[produce_kitchen_station_tables.ipynb] instruction

This is our second step code. The input files needed for running this file is [Building and Kitchen List.xlsx] and [Bottle Fillers Inventory - ongoing.
xlsx] in [original_data] folder , which are original Kitchen and Station data given by client.


In this [produce_kitchen_station_tables.ipynb], we do data  Filter and Processing for original Kitchen and Station data, includes:

1. For existed water stations, we combine address A and B into a full building description and retain only [Floor,Building Description,Space@Bu room,Quantity,Date Installed,Type]. 
2. For the kitchens, we retain only [ Floor, Building, Code,Building Description,Room #]. 

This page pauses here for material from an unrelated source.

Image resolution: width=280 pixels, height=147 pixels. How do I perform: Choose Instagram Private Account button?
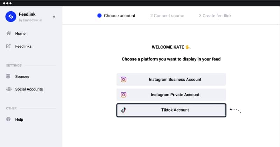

After running this code, we can get [Kitchens.csv] and [Stations.csv] in [new_data] folder as result data

In [1]:
import pandas as pd

In [2]:
stations_df = pd.read_excel('../original_data/Bottle Fillers Inventory - ongoing.xlsx', sheet_name='CRC')
#stations_df = pd.read_excel('Bottle Fillers Inventory - ongoing.xlsx', sheet_name='CRC')

  warn(msg)


In [3]:
stations_df.columns

Index(['Address A', 'Address B', 'Floor ', 'Description', 'Accessibility',
       'Handicap Accessible', 'Space@Bu room', 'Quantity', 'Date Installed',
       'Type', 'Walk-Thru Notes', 'Completed'],
      dtype='object')

In [4]:
# process the bottle filling stations
cleaned_stations_df = pd.DataFrame()

# first map the floor names to a number
station_floor_mapping = {
    'First': 1, 'Second': 2, 'Third': 3, 'Ninth': 9, 'Basement': -1, 'Fourth': 4, 'Fifth': 5, 
    'Sixth': 6, 'Eighth': 8, 'Seventh': 7, 'Tenth': 10, 'Eleventh': 11, 'Twelfth': 12, 'Thirteenth': 13, 
    'Fourteenth': 14, 'Fifteenth': 15, 'Sixteenth': 16, 'Seventeenth': 17, 'L1': -1, 'Production Area': 1,
    'Lobby': 1, 'Ground': 1, 'Pool': -1
}

cleaned_stations_df['Floor'] = stations_df['Floor '].str.title().str.strip().map(station_floor_mapping)

In [5]:
# construct the full address
cleaned_stations_df['Building Description'] = stations_df['Address A'].astype(str) + ' ' + stations_df['Address B'].str.upper()

In [6]:
# get the space@bu.edu, quantity, install date, and station type
keep_columns = ['Space@Bu room', 'Quantity', 'Date Installed', 'Type']
for keep_column in keep_columns:
    cleaned_stations_df[keep_column] = stations_df[keep_column]

In [7]:
# manually add each individual floor in Warren
cleaned_stations_df = pd.concat([
    cleaned_stations_df,
    pd.DataFrame({
        'Floor': list(range(5, 19)), 
        'Building Description': 14 * ['700 COMMONWEALTH AVE'],
        'Space@Bu room': None,
        'Quantity': 2, # I'm guessing 2 here, because we split 30 among 14 floors so 2 is the closest integer
        'Date Installed': 2022,
        'Type': 'Tabletop Bottle Filler'
    })
], ignore_index=True)

In [8]:
# drop rows that don't have a floor (these have been properly cleaned above already), 
# and sort by building description
cleaned_stations_df = cleaned_stations_df[~cleaned_stations_df['Floor'].isna()]
cleaned_stations_df.sort_values('Building Description', inplace=True)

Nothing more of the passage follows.